DE CORAÇÃO PARA CONTINENTE >> Albir José Inácio da Silva

 

De um lado o Forte de Copacabana, do outro Niterói e as montanhas e no meio a África. África, segundo os mapas, porque eu o que vejo é uma reta ligando as duas pontas. Abaixo dela o azul verde do mar, acima o azul claro do céu na manhã de inverno.

 

Tenho a sensação de que da África alguém, como eu, olha pra cá. Por que não olharia? O sol é o mesmo, o mar é o mesmo e as histórias se cruzam. Além disso, a linha tropical e pontilhada de Capricórnio nos une.  

 

Sentado na areia, com os olhos apertados pelo sol, olhando para o Rio de Janeiro, cisma o irmão africano, e atrás dele o enorme continente negro, berço da humanidade, tão aviltado pelos humanos portadores da pólvora, que fizeram homens livres atravessar o oceano em correntes para a morte no mar ou a morte em vida.

 

Será que o seu sangue pulsa fraterno pelo Brasil que ele também não vê? Pode ser que se convença de que nós aqui neste século XXI não somos mais que seus irmãos para o bem e para o mal.

 

Mas talvez tenha herdado, e dedique a nós, todo o rancor pelos traficantes de escravos, senhores, capatazes e capitães do mato que arrancaram de lá ou receberam aqui seus ancestrais.

 

Faço votos que não. Tomara que ele compreenda que seu sangue também corre nas veias deste continente e que, como eles, aqui ainda sofremos exílios, extermínios e tentativas de escravidão.

 

E que, de tempos em tempos, do muro da vergonha lá no fim do México à Terra do Fogo, não nos faltam suseranos a pedir décimos, quintos e primícias, e a nos dar tiros pela ousadia de sobreviver e alimentar os filhos.

 

Levanto o braço na direção do horizonte, sem me importar com os circunstantes, e declamo para uma praia da Namíbia que não vejo:

 

— Se Portugal chorou o mar para conquistar, irmão africano, nós choramos um oceano porque fomos conquistados. Estenda sua mão para as águas, como se fosse apertar a minha e como se pudéssemos, puxando, reunir os continentes num abraço em que choremos nossa alegria e cantemos nossas dores. Saudações atlânticas!
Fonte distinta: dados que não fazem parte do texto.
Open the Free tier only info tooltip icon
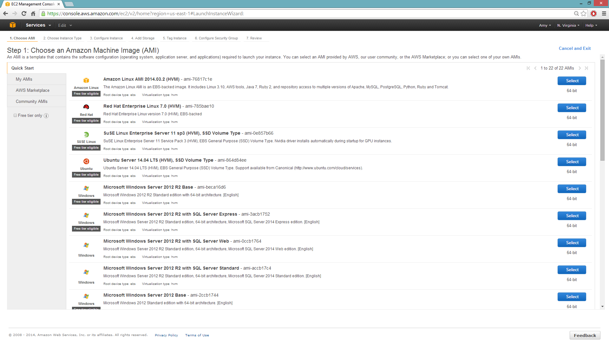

Obs: Este texto integra o Programa Crônica de um Ontem e foi publicado originalmente em 29 de junho de 2015.

Comentários

Jander Minesso disse…
Bela contemplação, Albir. Também não sei se da África nos enxergam com mágoa, raiva ou afeição. Talvez com tudo isso e mais um tanto.
Soraya Jordão disse…
Linda crônica, Albir. Cheguei da África há duas semanas. Não senti esse rancor. Creio que aceitam esse abraço.
Nadia Coldebella disse…
Vc sabe ser poético, Dom Albir, e profundo, num texto cheio de esperança. Espero que sim, que um dia, num continente e no outro e entre nós, nesse vasto novo mundo, possamos mesmo apertar as mãos e nos chamar de Irmãos. Mas acho que ainda vai demorar um pouquinho.
Zoraya Cesar disse…
Não sei pq, sua saudação ao nosso continente-berço me fez lembrar do Fantástico Sr. Raposo. Bom seria se todos nos abraçássemos como a irmandade que somos.
Albir disse…
Obrigado, Jander, Soraya, Nádia e Soraya!